A beautiful November morning which magically transformed itself into dark, rain filled afternoon reminded me of Kingsley Amis’ dazzling description of a hangover, which I reread today in a blog that has become a favourite of mine, namely The Bully Pulpit
It awakened in me a memory of a best forgotten episode in my not so distant past. It may not be grammatically possible to feel schadenfreude about events that have befallen oneself but I am.
The chutzpah of the Gods has always impressed me far more than the antics of the superheroes of Marvel comics who seemed to make a point of avoiding sex and drink, or any carnal pleasures, whilst devoting themselves endlessly to the task of dressing up quickly and saving mankind. The last bit is very ungodlike behaviour if the evidence is to be believed. Zeus was not that interested in mankind and gave all his considerable attention to womankind, or indeed to any kind of woman. He got away with some astounding high jinks in a multitude of beautifully wrought and highly imaginative disguises such as a swan, a shower of gold or more outrageously as the husband of the object of his particular desire that evening. A very short straw indeed would have to be drawn by the counsel elected to his defence.
On the evening of my downfall, or down falling, Zeus felt it was time to punish mankind for not being womankind so came to ravage me in the guise of several bottles of very mediocre red wine. So unassuming was his manifestation that I failed to recognise him. Leda had a far worse time of it, let’s be honest: all those beaks and feathers, so I can’t complain. Back to the bottles.

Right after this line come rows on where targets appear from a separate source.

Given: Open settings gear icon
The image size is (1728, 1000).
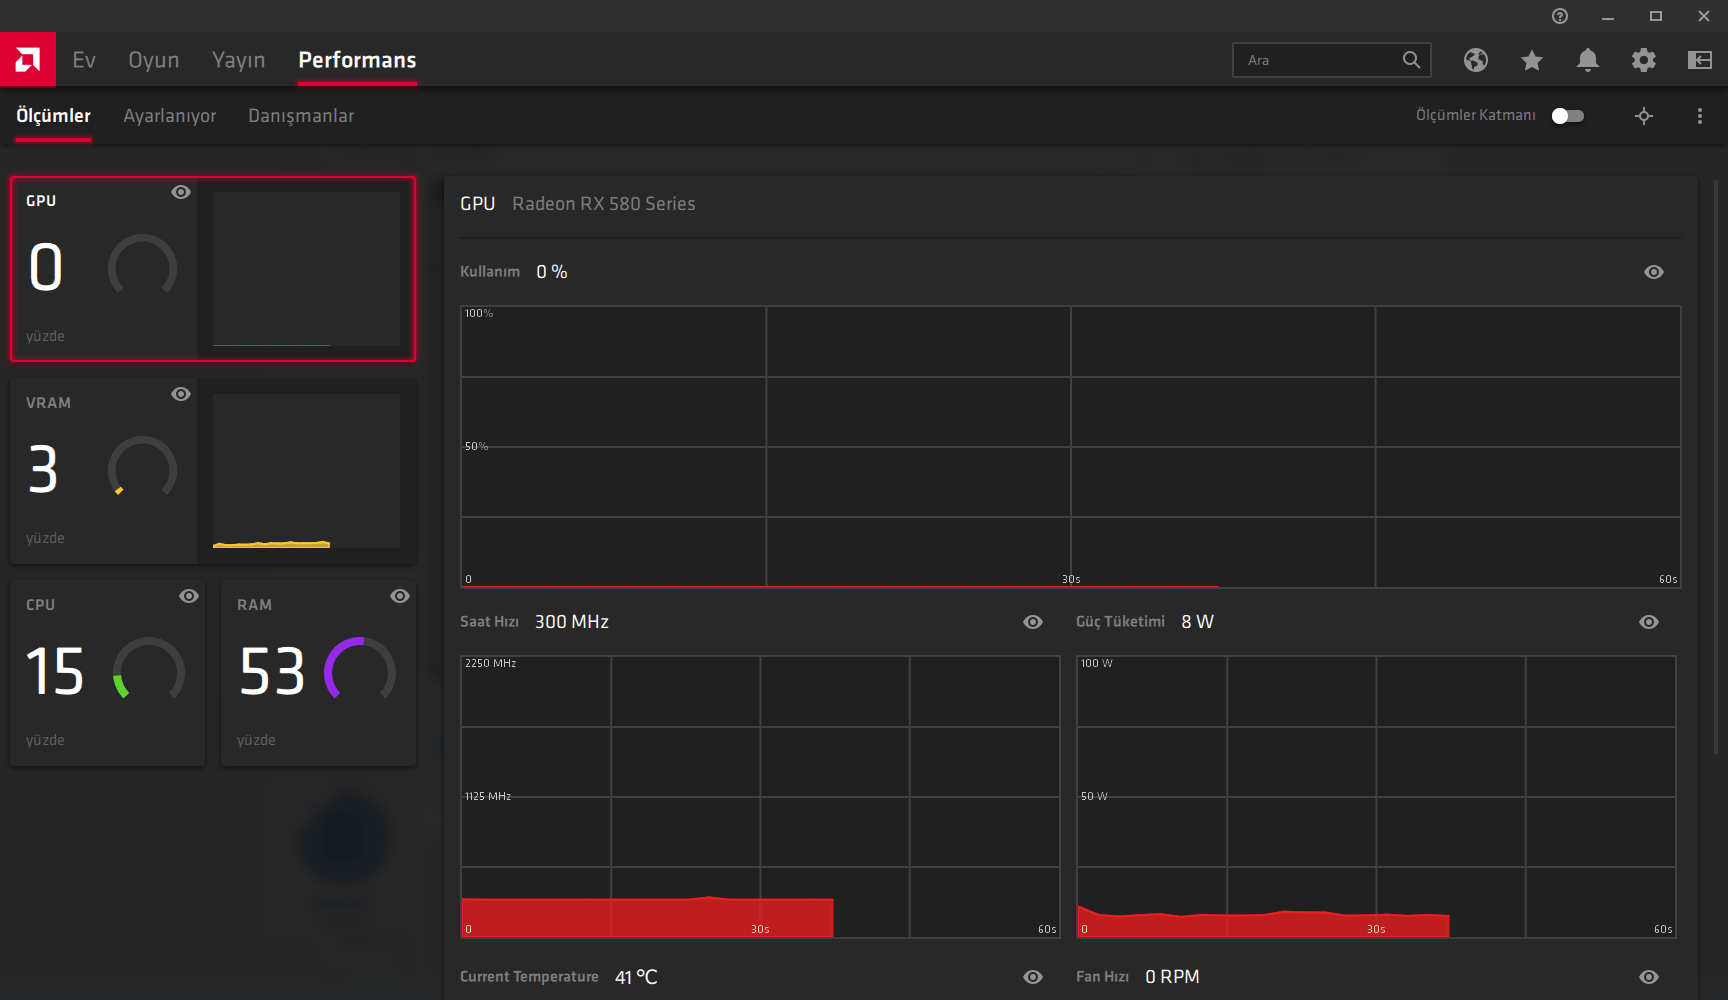Looking at the screenshot, I should pos(1644,60).
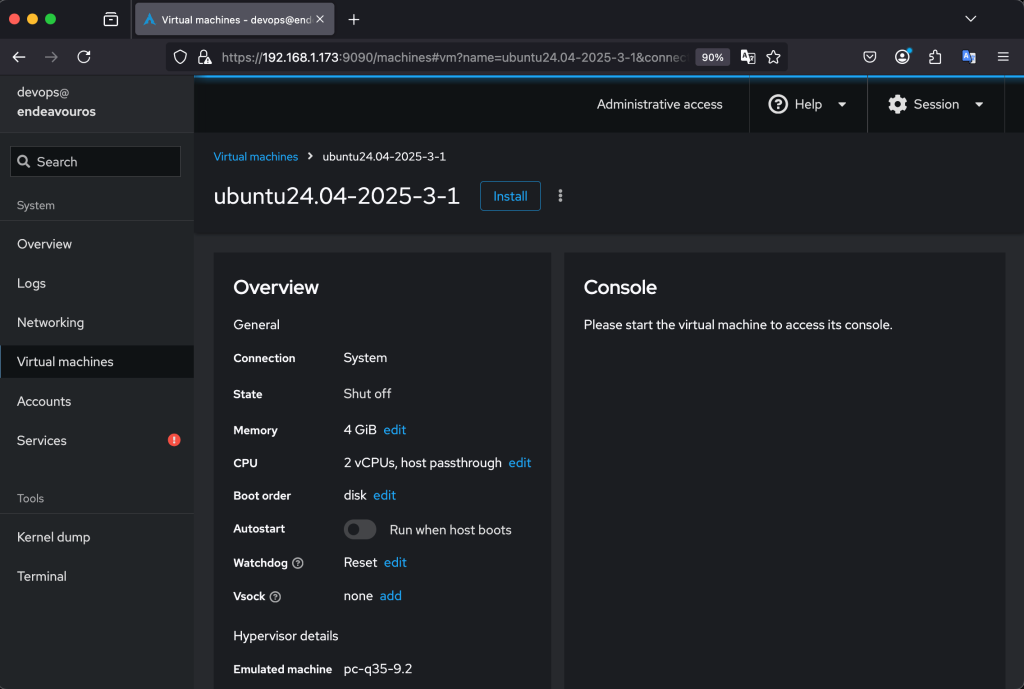Viewport: 1024px width, 689px height.
Task: Open the Firefox hamburger application menu
Action: coord(1002,57)
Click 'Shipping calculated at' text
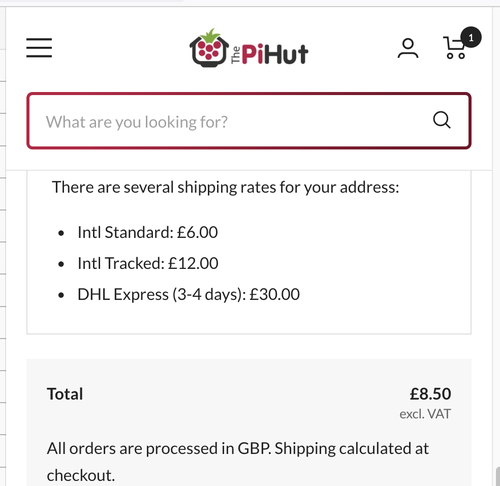Viewport: 500px width, 486px height. point(352,449)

The God of Fate, Weather, Law and Order was making sure that I drank deep of him, and it was not long before I was in that pre hang over state which reveals itself by removing the ability to stand up for any length of time. Well aware of impending misery, my mind was begging my body to “Stay down, just stay down” but I, bewitched as I was, mistook the voice of reason for the referee’s counting and struggled gamely to my feet, time and time again. It didn’t end well…it couldn’t. Once out of the ring, known as a bar in common parlance, I headed off into that dark night. I did not go quietly and it did not go well. There was pain and absolutely no gain. Have I learnt anything? I shall open a bottle of red, sit by the fireside and think about that. I’ll let you know.